Silvestre Pestana participou na primeira caixa
«Pipxou» com fotografias de
uma performance com néons, agora exibidas também
em Serralves. Outros, os azuis, temo-los em slide show no Triplov.
O principal motivo de estes artistas trazerem
Ernesto de Sousa à minha mente, para além, claro,
do afeto à obra de ambos que ele manifestava, é
a questão do novo. Nem sei se tal assunto estará
ainda em voga, parece antiquado vir hoje, em
2016, falar do novo em arte. Embaraça-me a
questão, digo com franqueza. Paciência, não
vim aqui fazer um discurso para me situar numa linha da frente
que deixou de se chamar vanguarda, sim para
dizer que estou viva, atuante, presente, e
acompanho os amigos e companheiros sempre que
posso.
Então, o novo é terrível, porque o seu destino
está traçado. E quando o novo se apropria das
novas tecnologias - o novo consegue-se de
maneiras várias, eu costumo falar dos híbridos,
muito menos perigosos do que se pensa, pelo
contrário - a arte, acoplada a essas novas
tecnologias, fica dependente delas. Um telefone
dos anos setenta data a obra que o usa, a lata
de sopa de Andy Wharol é uma peça de museu, o
recurso a materiais perecíveis, como o papel de
jornal, conta com a desintegração rápida da
obra, e apetece-me recordar um episódio pessoal,
o da obra de arte comestível que o Ernesto de
Sousa me desafiou a compor - uma belíssima tarte
de maçã que esteve anos exposta numa parede de
sua casa até que um dia a Isabel Alves informou,
para meu desapontamento, que a excelsa obra de
arte tinha caído ao chão desfeita em pó.
O recurso à tecnologia é próprio de Silvestre
Pestana, que manifesta também o uso da
hibridação, no caso com a ciência, quando
organiza quadros sobre papel milimétrico com
pequenos utensílios de secretária, por exemplo.

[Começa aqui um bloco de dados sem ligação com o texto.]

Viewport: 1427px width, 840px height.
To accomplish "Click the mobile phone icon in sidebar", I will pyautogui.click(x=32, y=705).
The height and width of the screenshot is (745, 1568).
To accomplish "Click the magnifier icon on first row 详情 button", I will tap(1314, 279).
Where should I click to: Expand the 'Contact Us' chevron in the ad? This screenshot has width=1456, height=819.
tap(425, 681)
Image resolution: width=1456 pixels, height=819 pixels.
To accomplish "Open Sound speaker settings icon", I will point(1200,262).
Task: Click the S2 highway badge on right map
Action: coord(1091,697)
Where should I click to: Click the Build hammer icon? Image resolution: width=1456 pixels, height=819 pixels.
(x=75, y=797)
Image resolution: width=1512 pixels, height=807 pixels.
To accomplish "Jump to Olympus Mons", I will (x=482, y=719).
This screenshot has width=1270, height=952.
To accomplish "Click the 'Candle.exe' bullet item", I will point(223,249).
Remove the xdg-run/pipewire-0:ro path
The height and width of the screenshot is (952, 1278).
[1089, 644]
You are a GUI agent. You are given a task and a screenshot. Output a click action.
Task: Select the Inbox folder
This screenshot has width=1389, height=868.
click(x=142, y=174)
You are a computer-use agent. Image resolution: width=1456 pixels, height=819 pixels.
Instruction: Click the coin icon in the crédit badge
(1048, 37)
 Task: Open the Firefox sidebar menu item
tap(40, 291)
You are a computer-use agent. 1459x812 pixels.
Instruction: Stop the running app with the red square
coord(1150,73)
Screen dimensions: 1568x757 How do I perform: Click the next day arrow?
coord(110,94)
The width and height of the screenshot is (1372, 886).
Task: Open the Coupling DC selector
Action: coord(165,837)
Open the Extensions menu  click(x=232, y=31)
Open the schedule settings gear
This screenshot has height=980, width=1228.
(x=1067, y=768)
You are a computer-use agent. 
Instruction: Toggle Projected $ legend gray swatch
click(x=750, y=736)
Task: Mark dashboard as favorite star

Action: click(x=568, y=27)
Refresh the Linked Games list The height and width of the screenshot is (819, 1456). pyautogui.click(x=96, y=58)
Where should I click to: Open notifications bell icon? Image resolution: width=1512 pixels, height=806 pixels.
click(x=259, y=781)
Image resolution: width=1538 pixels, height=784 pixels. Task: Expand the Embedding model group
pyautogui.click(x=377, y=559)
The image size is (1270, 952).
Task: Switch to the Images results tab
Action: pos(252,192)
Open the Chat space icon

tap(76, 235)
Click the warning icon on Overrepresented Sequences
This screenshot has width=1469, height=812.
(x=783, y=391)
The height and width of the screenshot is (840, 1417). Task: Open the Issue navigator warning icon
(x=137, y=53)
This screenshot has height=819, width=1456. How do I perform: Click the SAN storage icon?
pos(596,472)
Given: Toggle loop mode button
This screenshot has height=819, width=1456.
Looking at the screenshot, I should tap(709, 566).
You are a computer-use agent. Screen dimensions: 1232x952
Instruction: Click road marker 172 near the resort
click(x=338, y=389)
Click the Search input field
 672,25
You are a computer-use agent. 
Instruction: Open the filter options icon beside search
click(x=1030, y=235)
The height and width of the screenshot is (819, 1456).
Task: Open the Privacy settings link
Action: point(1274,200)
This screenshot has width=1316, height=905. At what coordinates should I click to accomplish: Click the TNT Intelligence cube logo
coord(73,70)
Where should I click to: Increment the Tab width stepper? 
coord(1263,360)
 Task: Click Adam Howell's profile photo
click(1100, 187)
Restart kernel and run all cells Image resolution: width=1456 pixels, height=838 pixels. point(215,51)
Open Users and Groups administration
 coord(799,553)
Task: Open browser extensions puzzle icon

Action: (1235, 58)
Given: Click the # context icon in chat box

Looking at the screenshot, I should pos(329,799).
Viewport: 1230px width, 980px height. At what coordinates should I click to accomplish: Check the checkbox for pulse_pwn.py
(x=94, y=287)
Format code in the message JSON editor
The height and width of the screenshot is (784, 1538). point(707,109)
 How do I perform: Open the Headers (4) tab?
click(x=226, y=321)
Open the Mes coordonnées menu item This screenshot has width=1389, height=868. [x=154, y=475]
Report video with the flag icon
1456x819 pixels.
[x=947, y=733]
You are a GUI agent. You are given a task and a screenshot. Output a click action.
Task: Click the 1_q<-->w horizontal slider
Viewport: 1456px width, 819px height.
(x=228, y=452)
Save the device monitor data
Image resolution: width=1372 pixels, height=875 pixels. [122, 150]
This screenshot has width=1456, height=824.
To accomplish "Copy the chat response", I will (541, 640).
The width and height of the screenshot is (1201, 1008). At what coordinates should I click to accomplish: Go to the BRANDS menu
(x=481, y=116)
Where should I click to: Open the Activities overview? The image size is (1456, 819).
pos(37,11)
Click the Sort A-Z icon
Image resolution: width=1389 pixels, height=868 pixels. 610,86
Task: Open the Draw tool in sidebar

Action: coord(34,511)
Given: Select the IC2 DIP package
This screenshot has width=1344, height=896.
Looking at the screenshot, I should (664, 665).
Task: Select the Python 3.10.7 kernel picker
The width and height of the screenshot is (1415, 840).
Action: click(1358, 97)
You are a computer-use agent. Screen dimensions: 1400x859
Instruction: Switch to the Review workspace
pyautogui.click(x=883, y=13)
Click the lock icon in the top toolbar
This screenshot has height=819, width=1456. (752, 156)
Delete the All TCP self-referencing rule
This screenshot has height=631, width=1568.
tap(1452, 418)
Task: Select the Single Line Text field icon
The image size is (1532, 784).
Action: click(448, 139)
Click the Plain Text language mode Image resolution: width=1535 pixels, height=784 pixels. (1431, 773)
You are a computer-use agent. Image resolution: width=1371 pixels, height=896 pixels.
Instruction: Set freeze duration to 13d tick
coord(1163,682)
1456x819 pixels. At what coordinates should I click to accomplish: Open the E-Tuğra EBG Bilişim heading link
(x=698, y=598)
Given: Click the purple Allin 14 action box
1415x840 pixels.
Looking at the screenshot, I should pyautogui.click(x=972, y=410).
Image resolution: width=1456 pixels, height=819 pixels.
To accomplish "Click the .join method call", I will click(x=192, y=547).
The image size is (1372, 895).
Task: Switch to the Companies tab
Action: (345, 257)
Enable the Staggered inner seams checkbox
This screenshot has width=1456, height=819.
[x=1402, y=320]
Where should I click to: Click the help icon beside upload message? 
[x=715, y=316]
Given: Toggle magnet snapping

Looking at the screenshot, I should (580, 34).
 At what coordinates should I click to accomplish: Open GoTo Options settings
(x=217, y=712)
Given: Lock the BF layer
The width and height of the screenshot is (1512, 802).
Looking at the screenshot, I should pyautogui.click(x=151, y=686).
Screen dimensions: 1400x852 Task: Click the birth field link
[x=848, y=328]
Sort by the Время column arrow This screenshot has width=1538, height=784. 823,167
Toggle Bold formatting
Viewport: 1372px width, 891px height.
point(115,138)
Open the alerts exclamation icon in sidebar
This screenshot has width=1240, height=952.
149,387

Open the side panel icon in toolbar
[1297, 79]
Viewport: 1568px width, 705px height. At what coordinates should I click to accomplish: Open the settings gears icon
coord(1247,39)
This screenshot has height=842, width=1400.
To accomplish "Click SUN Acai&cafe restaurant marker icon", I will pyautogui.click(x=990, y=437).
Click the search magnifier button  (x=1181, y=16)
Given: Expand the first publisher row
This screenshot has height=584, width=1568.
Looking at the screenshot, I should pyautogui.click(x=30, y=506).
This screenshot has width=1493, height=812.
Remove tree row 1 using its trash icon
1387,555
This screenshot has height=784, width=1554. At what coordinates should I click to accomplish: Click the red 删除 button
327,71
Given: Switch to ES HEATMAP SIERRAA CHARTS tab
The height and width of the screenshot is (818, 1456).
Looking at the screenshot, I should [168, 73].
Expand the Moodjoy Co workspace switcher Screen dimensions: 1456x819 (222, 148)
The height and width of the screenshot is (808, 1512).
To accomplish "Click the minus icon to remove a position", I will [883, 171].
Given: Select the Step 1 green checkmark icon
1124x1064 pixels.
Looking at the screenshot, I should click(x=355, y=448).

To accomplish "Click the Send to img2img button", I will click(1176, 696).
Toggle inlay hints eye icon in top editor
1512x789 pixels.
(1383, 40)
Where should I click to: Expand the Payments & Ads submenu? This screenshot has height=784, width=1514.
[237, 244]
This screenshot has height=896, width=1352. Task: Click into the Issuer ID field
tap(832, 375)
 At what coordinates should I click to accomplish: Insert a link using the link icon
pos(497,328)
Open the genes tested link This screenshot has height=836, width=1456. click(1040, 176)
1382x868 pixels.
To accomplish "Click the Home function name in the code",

Híbrido também o trabalho que recorre à música e
ao filme em vídeo. Tudo isto cria cenários
interativos que às vezes se dimensionam como
ficção científica, e aqui a ciência e a
tecnologia assumem o seu maior esplendor para a
amante que sou dos néons de Silvestre Pestana.
Todos estes artifícios vão desaparecer, sob a
pressão de tecnologias sempre mais novas, porém
há artistas, como Julião Sarmento e Silvestre
Pestana, que conseguem ultrapassar a efemeridade
de materiais pobres e funcionalmente
ultrapassados no seu enquadramento de vida real.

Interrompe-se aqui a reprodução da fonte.